A set of indicators to measure the progress of a company to a more circular economy business model has been set out in a new report from the Ellen MacArthur Foundation (EMF).
The measures consist of a main benchmark, the material circularity indicator (MCI), which determines how restorative the material flows of a product or company are. It is supported by a number of complementary indicators that enable an organisation to take into account additional impacts and risks.
By measuring material flows, including how much virgin or recycled material goes into the production process, the MCI ascribes a value of between 0 and 1, with higher values indicating higher circularity. Toxicity, scarcity and energy are among the issues included as complementary indicators.
The report, Circularity indicators, says the benchmarks can be used as a decision-making tool for designers as well as for other purposes, including internal reporting, procurement decisions and rating or evaluating companies.
The indicators have been developed to fill a gap, as there is no recognised way of estimating how effective a product or company is in moving from a linear "take, make, dispose" operation to a circular mode, says the EMF.

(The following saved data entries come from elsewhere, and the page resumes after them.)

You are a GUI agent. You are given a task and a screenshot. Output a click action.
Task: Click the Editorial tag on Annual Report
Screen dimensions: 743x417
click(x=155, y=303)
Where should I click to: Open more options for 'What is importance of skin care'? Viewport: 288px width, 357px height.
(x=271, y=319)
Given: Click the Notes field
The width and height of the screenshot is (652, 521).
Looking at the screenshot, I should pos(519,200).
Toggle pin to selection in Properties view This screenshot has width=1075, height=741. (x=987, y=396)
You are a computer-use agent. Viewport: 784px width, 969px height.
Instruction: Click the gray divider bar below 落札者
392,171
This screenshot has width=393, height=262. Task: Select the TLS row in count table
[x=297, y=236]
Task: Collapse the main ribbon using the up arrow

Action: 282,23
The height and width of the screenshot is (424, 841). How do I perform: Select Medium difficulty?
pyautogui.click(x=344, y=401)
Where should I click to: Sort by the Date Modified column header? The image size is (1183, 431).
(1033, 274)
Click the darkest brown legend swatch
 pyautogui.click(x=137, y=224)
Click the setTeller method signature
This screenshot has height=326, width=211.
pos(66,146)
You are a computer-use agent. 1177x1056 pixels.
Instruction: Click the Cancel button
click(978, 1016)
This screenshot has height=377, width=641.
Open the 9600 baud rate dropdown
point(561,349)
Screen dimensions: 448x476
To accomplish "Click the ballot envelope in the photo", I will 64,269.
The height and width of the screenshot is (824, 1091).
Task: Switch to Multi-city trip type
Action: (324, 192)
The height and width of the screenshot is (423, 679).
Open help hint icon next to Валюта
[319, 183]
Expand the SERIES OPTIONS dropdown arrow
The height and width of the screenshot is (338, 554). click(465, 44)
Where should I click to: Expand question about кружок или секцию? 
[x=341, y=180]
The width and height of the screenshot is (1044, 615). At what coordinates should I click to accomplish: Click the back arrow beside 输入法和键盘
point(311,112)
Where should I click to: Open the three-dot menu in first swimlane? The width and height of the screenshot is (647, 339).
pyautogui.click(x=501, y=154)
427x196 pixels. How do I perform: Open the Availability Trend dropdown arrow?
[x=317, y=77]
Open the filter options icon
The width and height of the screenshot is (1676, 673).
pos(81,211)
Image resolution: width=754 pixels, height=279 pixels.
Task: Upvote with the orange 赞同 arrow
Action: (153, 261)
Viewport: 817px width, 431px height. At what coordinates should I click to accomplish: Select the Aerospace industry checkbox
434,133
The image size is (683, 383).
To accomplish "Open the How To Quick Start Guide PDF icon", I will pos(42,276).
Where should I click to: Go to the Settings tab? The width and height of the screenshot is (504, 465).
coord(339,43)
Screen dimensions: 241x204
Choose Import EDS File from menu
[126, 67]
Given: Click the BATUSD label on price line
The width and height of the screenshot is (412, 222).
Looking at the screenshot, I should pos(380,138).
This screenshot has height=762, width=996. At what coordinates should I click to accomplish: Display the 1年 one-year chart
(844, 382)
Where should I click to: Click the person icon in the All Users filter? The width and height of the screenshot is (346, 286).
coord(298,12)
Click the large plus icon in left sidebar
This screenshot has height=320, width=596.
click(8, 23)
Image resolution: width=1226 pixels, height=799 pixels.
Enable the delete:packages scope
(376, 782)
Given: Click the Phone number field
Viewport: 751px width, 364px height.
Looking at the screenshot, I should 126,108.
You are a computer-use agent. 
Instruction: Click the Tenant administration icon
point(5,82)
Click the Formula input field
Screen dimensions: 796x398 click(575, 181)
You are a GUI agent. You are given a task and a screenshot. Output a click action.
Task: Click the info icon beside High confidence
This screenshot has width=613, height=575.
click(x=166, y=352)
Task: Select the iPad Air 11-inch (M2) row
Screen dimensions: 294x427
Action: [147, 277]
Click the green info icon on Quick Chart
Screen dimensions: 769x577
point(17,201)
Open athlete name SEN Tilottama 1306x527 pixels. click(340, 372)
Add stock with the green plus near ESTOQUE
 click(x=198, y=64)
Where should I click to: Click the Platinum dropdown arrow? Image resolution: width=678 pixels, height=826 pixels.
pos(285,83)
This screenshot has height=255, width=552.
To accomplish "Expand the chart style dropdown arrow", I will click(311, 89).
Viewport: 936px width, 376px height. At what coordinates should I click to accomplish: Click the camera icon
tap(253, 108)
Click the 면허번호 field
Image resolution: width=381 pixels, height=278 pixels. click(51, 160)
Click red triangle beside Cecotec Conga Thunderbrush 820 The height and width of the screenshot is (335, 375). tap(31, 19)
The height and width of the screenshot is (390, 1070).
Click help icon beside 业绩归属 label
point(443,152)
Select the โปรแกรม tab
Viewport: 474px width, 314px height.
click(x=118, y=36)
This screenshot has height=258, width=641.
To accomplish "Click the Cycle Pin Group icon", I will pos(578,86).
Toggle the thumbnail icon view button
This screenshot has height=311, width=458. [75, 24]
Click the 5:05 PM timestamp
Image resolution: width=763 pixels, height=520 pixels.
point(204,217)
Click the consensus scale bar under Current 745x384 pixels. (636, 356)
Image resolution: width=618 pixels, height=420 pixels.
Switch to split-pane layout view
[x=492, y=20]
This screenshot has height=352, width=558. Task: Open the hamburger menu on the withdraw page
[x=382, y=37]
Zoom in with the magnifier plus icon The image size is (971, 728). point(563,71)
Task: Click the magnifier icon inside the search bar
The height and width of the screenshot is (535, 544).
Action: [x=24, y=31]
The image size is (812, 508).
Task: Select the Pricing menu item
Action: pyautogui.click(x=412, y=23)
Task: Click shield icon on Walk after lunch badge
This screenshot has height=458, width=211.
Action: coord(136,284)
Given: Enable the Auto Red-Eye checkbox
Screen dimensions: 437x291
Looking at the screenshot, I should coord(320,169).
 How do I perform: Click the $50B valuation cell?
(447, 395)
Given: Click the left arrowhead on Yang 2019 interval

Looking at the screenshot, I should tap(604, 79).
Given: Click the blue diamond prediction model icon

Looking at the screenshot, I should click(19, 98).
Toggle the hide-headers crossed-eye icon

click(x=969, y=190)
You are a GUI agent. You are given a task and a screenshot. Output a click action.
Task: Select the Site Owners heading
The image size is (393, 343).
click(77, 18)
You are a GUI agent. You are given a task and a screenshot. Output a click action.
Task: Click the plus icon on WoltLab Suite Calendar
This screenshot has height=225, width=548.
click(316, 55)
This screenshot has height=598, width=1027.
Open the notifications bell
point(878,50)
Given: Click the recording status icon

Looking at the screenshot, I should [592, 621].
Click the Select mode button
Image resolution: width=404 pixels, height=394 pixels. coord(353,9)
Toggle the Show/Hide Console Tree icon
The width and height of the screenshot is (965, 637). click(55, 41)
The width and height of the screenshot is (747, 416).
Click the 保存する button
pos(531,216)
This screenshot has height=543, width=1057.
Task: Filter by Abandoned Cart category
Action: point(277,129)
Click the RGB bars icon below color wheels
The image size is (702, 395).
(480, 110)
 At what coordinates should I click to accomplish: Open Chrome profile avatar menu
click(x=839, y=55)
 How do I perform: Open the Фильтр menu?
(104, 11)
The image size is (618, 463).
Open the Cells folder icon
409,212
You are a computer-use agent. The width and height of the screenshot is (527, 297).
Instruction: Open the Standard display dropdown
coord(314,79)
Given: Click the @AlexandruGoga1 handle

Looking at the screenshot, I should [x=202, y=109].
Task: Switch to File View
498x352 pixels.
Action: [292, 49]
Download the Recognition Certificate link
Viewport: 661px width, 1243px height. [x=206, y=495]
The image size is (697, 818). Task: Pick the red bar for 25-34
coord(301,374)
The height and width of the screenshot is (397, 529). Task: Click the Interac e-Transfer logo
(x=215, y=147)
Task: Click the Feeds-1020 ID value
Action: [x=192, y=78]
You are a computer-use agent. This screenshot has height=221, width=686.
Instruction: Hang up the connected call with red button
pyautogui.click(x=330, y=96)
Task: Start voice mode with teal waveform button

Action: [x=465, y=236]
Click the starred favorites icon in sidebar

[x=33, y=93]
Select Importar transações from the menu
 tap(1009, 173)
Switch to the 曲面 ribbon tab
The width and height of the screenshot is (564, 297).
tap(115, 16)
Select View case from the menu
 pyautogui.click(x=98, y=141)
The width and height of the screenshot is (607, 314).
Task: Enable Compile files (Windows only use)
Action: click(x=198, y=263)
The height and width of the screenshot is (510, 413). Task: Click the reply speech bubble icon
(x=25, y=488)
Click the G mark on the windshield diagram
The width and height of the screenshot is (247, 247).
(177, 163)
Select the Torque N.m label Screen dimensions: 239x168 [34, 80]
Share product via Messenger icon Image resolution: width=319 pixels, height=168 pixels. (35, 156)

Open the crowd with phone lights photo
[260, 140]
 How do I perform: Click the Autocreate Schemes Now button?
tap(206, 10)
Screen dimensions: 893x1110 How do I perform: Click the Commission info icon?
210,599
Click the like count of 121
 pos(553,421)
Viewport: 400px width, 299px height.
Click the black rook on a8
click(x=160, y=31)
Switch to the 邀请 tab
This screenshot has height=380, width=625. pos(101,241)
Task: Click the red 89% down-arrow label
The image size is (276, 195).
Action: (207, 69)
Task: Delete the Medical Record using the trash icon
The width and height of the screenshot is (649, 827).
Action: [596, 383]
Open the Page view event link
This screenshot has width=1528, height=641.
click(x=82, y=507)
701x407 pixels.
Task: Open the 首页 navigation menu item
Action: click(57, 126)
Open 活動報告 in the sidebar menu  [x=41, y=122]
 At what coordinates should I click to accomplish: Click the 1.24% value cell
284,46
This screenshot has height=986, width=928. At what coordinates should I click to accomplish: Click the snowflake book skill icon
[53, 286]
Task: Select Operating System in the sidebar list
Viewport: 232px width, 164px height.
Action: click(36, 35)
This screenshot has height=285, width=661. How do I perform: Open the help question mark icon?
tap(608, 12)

Several examples of how the circularity indicators can be used are included in the report. These, says the EMF, are inspired by actual cases of companies adopting circular economy principles.
The EMF has also developed an online assessment system for product designs, giving companies the tools to track their progress in delivering circular economy-based business models.
Details of the indicators were published as the UK national standards body BSI established a committee to develop a framework standard for businesses on the circular economy.